Her courage – and confidence – has paid off. One of the many remarkable elements that make Rest such an intriguing listen is the constant interplay between Gainsbourg singing in both English and French, itself mirroring the interplay of dark concepts with incredibly buoyant sounds. In playing with both languages, she is able to riff one off the other, making double meanings around every corner. The title of the album itself is a pun; “Rest, it means stay [in French]. And Rest means lying and the death. It’s not opposing forces, but it’s different meanings. I like that the fact that it doesn’t… It should not be together.”

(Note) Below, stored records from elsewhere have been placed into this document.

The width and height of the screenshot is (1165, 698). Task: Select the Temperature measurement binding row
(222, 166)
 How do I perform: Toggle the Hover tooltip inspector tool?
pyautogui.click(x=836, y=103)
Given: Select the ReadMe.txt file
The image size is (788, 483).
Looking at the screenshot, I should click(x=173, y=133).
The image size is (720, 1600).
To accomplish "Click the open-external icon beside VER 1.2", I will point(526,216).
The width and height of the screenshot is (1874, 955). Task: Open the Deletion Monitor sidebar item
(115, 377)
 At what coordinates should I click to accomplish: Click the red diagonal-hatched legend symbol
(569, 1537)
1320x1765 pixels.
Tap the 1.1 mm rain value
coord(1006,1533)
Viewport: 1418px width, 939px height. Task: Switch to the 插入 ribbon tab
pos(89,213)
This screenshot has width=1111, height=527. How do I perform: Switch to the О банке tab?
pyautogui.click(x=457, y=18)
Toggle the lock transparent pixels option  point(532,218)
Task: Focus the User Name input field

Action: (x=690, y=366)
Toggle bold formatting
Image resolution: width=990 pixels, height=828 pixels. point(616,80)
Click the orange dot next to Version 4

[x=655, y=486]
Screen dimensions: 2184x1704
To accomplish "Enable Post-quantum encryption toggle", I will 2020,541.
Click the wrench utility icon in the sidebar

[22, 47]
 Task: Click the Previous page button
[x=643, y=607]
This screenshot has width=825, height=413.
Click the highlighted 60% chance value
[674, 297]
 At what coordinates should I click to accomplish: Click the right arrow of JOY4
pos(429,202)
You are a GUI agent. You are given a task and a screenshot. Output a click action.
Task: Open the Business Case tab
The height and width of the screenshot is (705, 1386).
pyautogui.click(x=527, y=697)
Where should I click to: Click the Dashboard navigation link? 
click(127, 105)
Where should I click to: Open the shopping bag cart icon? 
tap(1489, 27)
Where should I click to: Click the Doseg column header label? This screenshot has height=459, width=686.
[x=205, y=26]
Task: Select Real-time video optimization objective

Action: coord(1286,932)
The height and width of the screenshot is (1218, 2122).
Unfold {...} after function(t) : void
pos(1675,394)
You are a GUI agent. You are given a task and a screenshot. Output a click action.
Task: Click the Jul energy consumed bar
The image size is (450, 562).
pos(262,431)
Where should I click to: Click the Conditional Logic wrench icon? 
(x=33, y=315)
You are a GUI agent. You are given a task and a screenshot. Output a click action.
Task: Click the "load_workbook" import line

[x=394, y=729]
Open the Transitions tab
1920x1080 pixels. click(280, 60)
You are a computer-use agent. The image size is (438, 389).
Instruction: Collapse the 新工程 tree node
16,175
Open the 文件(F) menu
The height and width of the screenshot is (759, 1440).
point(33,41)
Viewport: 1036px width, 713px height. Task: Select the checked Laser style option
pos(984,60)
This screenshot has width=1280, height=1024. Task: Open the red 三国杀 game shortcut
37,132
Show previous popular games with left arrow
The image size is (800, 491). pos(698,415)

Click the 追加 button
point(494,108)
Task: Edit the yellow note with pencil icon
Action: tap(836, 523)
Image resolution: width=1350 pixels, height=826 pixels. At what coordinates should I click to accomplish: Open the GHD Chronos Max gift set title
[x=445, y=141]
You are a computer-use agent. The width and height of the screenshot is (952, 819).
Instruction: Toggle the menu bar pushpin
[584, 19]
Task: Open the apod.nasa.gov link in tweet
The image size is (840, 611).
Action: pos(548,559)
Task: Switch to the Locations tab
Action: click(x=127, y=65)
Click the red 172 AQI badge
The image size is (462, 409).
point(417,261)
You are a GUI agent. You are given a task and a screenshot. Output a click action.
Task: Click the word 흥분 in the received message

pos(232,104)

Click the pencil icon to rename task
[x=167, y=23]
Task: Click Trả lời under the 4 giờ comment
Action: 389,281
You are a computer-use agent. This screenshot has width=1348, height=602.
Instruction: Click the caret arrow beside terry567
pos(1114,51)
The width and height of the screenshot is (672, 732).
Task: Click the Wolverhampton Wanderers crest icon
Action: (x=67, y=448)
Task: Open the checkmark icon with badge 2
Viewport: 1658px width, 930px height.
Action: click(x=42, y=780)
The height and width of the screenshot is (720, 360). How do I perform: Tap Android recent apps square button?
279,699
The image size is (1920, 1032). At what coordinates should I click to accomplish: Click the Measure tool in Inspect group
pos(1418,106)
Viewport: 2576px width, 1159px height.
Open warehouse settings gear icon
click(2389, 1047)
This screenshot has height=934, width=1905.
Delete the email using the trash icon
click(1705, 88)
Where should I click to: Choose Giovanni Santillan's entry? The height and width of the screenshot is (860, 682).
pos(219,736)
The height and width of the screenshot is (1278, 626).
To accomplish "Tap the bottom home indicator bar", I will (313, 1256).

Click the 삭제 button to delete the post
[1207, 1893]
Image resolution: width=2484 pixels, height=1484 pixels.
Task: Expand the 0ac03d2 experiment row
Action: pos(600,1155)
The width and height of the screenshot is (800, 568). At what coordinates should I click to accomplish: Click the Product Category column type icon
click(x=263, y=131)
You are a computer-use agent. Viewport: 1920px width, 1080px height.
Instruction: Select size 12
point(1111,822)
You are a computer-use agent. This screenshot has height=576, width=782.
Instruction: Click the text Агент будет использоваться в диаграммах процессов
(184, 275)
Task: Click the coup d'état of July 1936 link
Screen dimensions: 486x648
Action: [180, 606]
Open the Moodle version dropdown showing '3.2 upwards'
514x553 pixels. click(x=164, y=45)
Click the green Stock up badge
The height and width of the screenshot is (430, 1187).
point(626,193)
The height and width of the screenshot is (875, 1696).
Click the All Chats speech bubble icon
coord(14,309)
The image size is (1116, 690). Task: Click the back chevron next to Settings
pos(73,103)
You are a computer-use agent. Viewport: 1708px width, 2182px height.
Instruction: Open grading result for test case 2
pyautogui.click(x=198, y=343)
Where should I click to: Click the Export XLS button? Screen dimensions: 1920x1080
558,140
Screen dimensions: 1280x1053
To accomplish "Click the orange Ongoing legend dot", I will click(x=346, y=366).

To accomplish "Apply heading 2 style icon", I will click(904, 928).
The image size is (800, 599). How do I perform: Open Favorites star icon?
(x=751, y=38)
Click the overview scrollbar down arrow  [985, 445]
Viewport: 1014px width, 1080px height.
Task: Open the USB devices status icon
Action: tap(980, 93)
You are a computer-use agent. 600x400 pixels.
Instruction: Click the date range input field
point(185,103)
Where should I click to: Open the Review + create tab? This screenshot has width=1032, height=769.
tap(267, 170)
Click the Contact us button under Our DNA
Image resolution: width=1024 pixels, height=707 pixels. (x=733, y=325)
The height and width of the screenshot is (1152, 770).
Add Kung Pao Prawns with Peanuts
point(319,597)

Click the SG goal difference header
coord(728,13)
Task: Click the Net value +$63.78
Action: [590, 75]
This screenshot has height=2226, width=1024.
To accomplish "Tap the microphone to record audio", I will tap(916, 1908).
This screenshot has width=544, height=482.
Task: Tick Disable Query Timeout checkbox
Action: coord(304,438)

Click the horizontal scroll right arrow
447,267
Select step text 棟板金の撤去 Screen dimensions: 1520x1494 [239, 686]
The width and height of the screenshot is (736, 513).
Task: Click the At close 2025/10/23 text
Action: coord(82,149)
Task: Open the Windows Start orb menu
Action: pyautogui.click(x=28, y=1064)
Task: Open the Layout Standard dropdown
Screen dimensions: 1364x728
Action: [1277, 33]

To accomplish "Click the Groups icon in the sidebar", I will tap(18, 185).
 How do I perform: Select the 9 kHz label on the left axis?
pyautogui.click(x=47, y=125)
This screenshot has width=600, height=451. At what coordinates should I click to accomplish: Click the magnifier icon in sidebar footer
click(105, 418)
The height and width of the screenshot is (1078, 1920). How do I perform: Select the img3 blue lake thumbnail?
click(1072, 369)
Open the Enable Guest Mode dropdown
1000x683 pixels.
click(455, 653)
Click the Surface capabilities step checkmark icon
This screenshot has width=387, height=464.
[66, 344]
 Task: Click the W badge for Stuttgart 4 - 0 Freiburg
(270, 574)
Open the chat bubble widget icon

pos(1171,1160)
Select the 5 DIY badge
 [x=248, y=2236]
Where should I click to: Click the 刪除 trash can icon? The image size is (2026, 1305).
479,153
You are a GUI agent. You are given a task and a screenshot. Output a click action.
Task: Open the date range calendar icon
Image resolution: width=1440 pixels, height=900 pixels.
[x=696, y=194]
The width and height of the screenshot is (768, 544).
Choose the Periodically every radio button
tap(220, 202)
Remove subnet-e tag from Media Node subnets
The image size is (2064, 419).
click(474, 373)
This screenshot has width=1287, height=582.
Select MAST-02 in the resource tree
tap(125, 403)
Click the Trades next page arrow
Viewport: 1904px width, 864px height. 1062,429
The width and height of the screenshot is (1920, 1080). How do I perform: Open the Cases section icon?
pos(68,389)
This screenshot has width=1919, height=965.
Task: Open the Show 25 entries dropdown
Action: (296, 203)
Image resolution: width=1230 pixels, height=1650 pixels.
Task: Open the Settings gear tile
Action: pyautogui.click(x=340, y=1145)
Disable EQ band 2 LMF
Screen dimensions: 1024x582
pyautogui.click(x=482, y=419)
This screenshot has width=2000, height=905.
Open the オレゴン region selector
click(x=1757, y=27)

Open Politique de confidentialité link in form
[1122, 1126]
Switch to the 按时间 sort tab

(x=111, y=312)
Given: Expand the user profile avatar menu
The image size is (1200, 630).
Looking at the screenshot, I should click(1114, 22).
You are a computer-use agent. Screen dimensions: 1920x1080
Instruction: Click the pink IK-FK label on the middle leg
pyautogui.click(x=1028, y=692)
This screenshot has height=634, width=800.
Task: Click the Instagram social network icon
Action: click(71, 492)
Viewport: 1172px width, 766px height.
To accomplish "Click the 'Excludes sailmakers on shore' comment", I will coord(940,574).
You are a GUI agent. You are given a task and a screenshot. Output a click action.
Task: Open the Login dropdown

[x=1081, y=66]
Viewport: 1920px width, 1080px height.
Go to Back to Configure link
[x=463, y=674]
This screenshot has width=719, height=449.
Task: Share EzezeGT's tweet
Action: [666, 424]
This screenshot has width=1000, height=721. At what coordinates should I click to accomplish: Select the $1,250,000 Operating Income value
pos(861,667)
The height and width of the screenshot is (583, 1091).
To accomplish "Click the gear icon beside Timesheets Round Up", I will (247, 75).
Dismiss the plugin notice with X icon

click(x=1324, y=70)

In addition to processing the death of those around her, Gainsbourg deftly turns her gaze towards the land of the living. Chief amongst these subjects is herself, an idea brought to glorious, metaphysical life in the music video for the album’s title track. Self-directed, it finds the artist looking through a series of film clips, some of which are her own; her visage in the aforementioned Melancholia being studied by a Charlotte now six years older, riddled with a wholly new set of traumas.
I mention that for an album inspired by her real-life sister’s passing, it must surely be no coincidence that she turns back to one of her greatest screen roles as an overprotective sister. She seems startled by my admission; “I didn’t think of that,” she utters, “I hadn’t thought of it like that. I just have instincts, and I trust my instincts.” If the gorgeousness of Rest is anything to go by, she should never have any reason to doubt such instincts.